Q3) if x is a string allocated from heap, as in:
fn main() {
let x = String::from("Five");
let y = &x;
assert_eq!("Five", y);
println!("y = {}", y);
}
{assert_eq!(5, y)} would suffice (vs *y) only because of implicit deref of compiler?
case 3
fn main() {
let x = 5;
let &y = &x;
assert_eq!(5, y);
println!("y = {}", y);
}
Similar to case 1 but not a clone? What is y? A ref to ref x? Compiler says y is an integer (presumably '5'), and this because the compiler will auto resolve daisy-chained refs I believe?
case 4
fn main() {
let x = 5;
let &y = &x;
let &z = &&x;
assert_eq!(5, *z);
println!("y = {}", z);
}
The above works but not with {assert_eq!(5, z)} - this is not the same as daisy-chaining refs?
Q1) {assert_eq!(5, &y)} would fail ("no implementation for {integer} == &{integer}"). I think y clones the value of 5 in the stack? Because it is primitive?
It's because it is Copy, hence values are, well, copied. Rather than moved.
Q2) this is how I infer case 1, as seemingly this is how to force a ref instead of cloning in case of primitives?
You're still forcing a copy when you dereference y.
In this case y contains the address (or stack position) of x?
Sure.
Q3) if x is a string allocated from heap, {assert_eq!(5, y)} would suffice (vs *y) only because of implicit deref of compiler?
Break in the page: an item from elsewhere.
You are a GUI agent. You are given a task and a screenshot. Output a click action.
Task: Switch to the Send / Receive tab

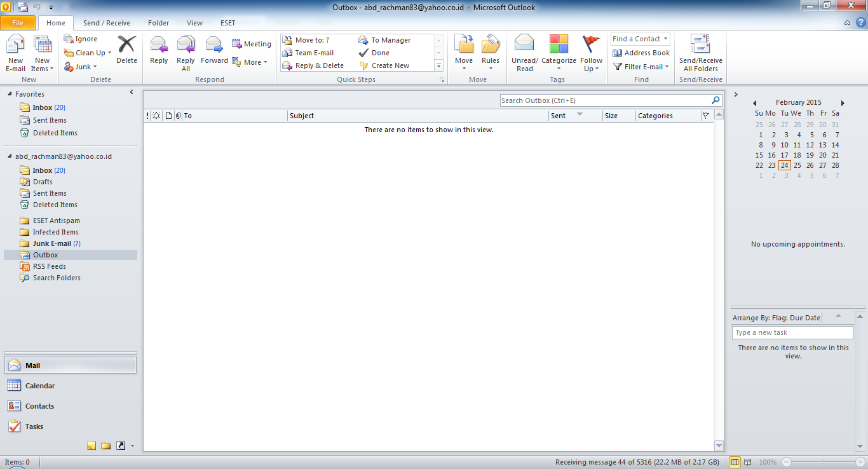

Well first it'd never work because the types can not match, 5 is never a valid string, or reference to string, or anything even remotely close to a string.
Second, implicit dereference only comes into play when calling methods, although as tadman notes a single * might go through multiple levels of dereference.
(case 4) Similar to case 1 but not a clone? What is y? A ref to ref x? Compiler says y is an integer (presumably '5'), and this because the compiler will auto resolve daisy-chained refs I believe?
There's no daisy chain. The left hand of let is a pattern. By design, patterns try to reverse an existing operation using the same syntax.
let &y = ... is a dereference of the value, as if you'd written let y = *... (except more limited, it only works with references). Not to be confused with ref (which is essentially the reverse of *).
Therefore this does the exact same thing as case 1 in a roundabout way, including the copy. y is an integer, of the same type as x.
(case 5) The above works but not with {assert_eq!(5, z)} - this is not the same as daisy-chaining refs?
If you apply the rule above you can see that:
x: i32y: i32 because let &y = &x; is a complicated way of writing let y = x; aka a copyz: &i32 because in the same way let &z = &&x; is a complicated way of writing let z = &x, aka a reference to xWhich is why you have to dereference z for the type to match with 5.